Publications by Ryszard Kotla are available at the National Library of Poland:

== Awards and distinctions ==
- Honorary Medal PTTK – gold (2003)
- Medal "For the Services to Tourist Industry" - Polish Secretariat for Sport and Tourism (1998)
- "The Pomeranian Griffon" Medal (1994)
- "The Distinguished Tourist Activist" (1992)
- State Award II Grade from the President of the Polish Secretariat for Sport and Tourism (1991)

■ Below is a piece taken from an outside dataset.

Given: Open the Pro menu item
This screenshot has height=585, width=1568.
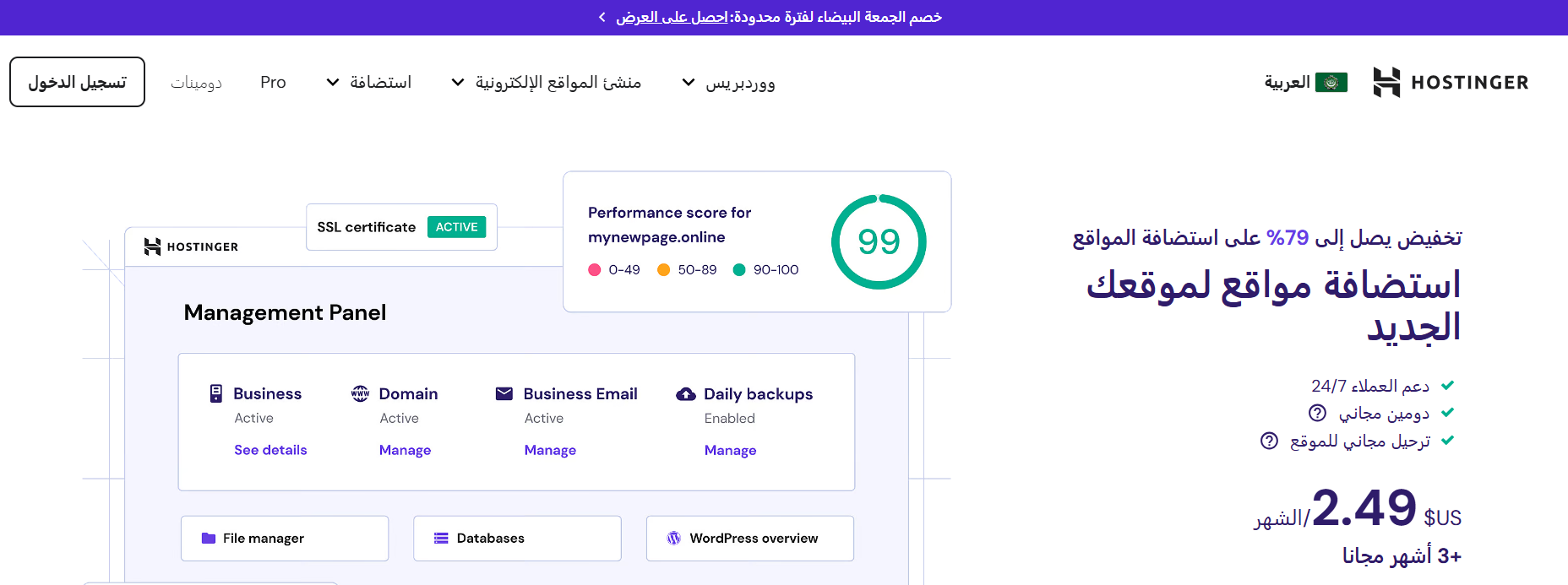Looking at the screenshot, I should pos(273,83).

- Meritorious Activist of Culture (1991)
- Honorary Medal PTTK - silver (1990)
- Silver Cross of Merit (1987)
- Honorary Medal of Polish Life Saving Association (1977)
- "The Distinguished Marine Industry Employee" - bronze (1972)
- Awards "For the Services to Tourist Industry" from the Polish Ministry of Trade, the General Council of PTTK, the Government of West Pomeranian Voivodeship, the Education Secretary for the West Pomeranian Voivodeship.